_Written exercise 1_
According to the net neutrality passage, what is the name of the bill Senator John McCain introduced?
_Written exercise 2_
Carry on the net neutrality passage from its final sentence, keeping its voice and argument.

_Passage provided_

Telecommunication giants like AT&T and Google have been in a battle over proposed “net neutrality” rules involving the speed and affordability of Internet services to U.S. broadband customers.

In a nutshell, AT&T which has a grip on the growing Internet telephone services, and Google, which is building its control over the visual services like television, film and video imaging, have been squabbling over a need to cooperate in handling the growing volume of Web traffic. At stake is billions of dollars in private investments needed to upgrade the broadband network so customers get the services their new high-speed computers are built to deliver.

During his campaign, President Barack Obama said he supported net neutrality, and the Federal Communication Commission has just outlined new rules that would require Internet providers such as AT&T, Comcast and the others to deliver Web traffic on demand and at the speeds sought by business and private customers.

Admittedly that is a simplified version of a very complex issue that has been boiling in the halls and conference rooms of the telecom services for months.

The problem is that federal legislators are now getting involved in this issue, and you can bet your whistle that the telcom industry has been lobbying heavily in an effort to manipulate the outcome.

Enter Senator John McCain who has introduced a bill called the “Internet Freedom Act,” which he promises “will keep the Internet free from government control and regulation.”

So how far can you trust a Republican these days, especially one who has taken campaign money from telecom lobbyists?

According to reports by people who have looked into this issue, the Republican strategy is to “paint Net neutrality as government control of the Internet." In reality, it is quite the opposite. The only control is that the FCC wants to block broadband service providers from controlling the speed and quality of service they are providing.

_Data section_
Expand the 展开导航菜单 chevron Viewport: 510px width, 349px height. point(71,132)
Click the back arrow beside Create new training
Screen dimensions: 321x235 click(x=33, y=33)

_Written answer 1_
The "Internet Freedom Act."

_Written answer 2_
The McCain bill would allow Internet service providers to slow down or interrupt Internet content or application of their choosing. It would, in effect, block the FCC from making Net neutrality the law of the land.

A bill like that is pretty scary because it not only gives service providers the freedom to control the speed and cost of Internet service, it would give them power over controlling what web writers report and what we are allowed to read. It is the last bastion of media freedom and this is a concerted effort to control it.

If you think you can trust the providers to maintain the kind of freedoms we have been enjoying on the Internet, you are na´ve.

Back in the days just after 9-11, this web site was using a program hosted by Yahoo. After writing articles criticizing President George W. Bush for his decision to block federal dollars for stem cell research on religious and moral grounds, and suggesting there was a better way to respond to Al-Qaeda terrorists than attacking the whole nation of Afghanistan, I found access to my web site blocked.

I was not allowed back into the site for over a month. By then I had changed hosts and I never returned to Yahoo. I would not recommend the Yahoo web site for anyone that plans to write political commentary.

This is the kind of control the McCain bill could impose on all of the Internet sites publishing within the United States.